Task details: In the material below, find the line containing "Click the Deep Natural Anonymization heading" and output it and all lines after it exactly, through the last one, without the pictures.

Information shown:
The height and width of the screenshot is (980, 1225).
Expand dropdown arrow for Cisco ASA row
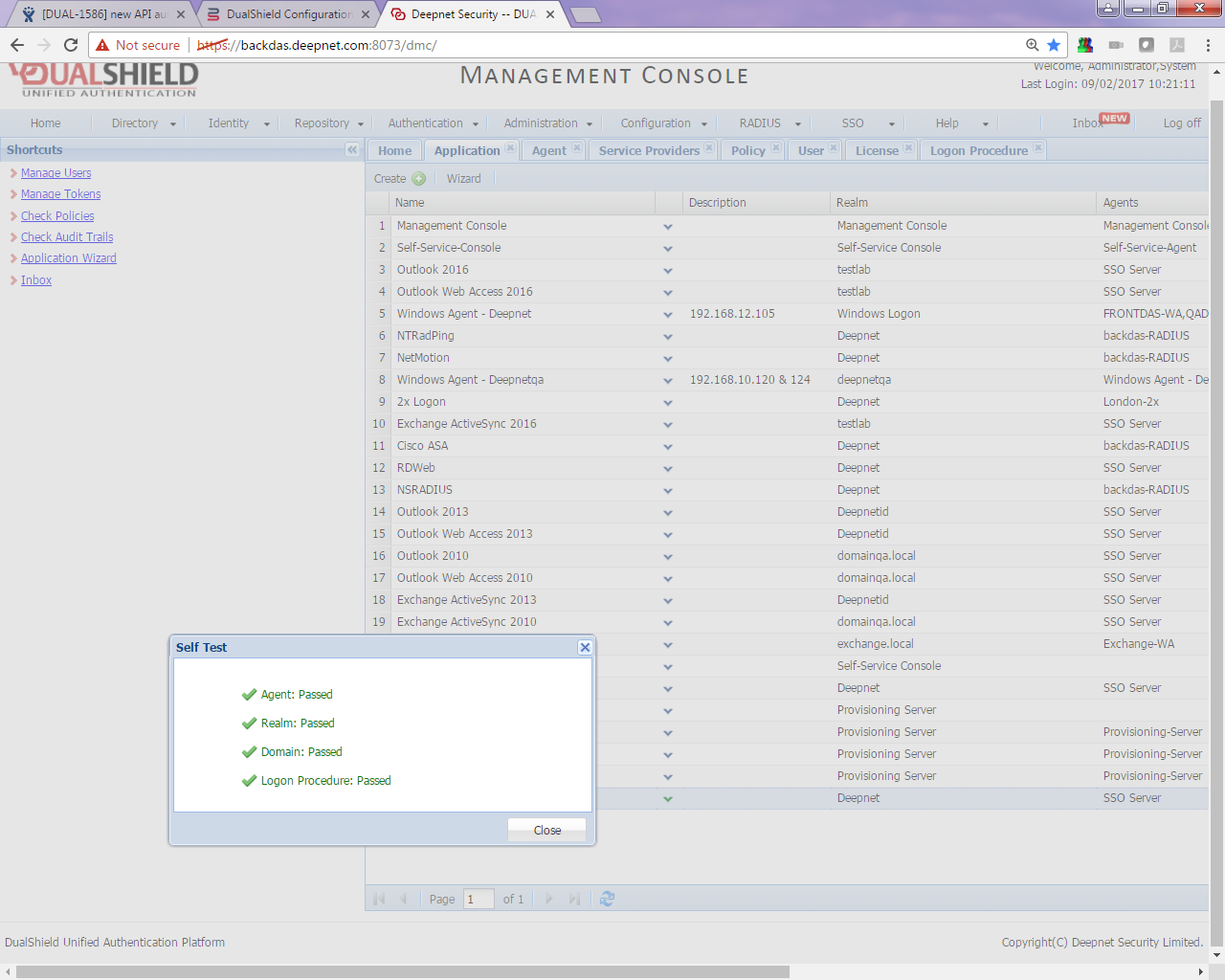coord(668,447)
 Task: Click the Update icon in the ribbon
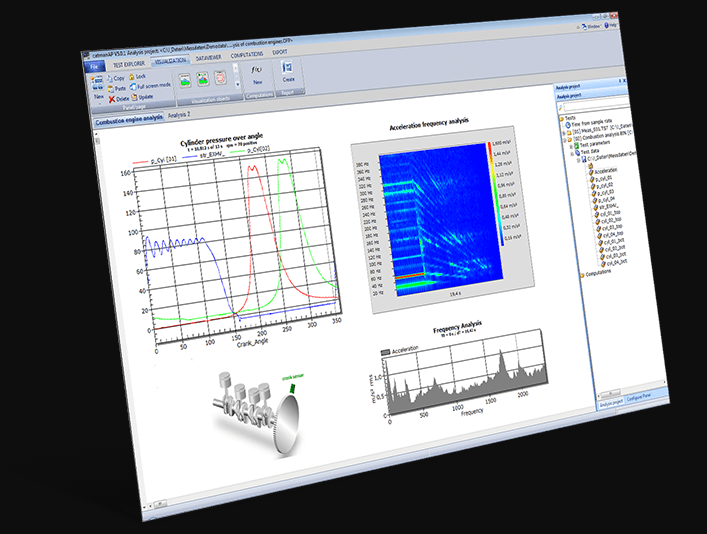[132, 98]
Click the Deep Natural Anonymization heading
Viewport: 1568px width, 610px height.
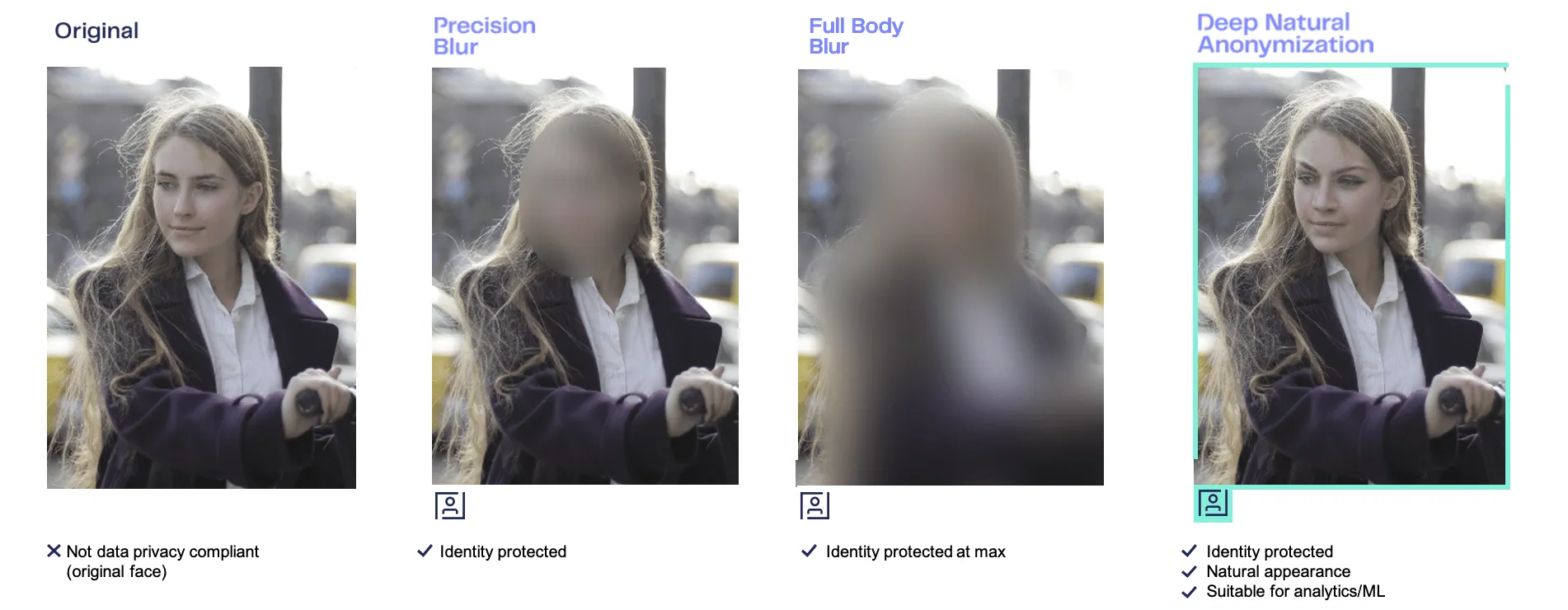(x=1285, y=33)
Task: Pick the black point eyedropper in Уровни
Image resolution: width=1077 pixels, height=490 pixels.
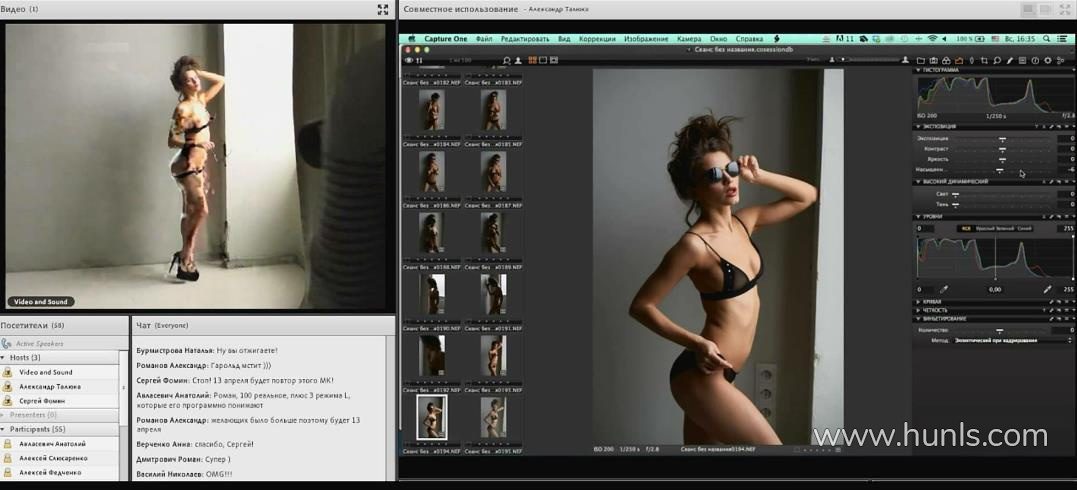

Response for this exercise:
Click the Deep Natural Anonymization heading
Viewport: 1568px width, 610px height.
(x=1285, y=33)
Task: Pick the black point eyedropper in Уровни
Image resolution: width=1077 pixels, height=490 pixels.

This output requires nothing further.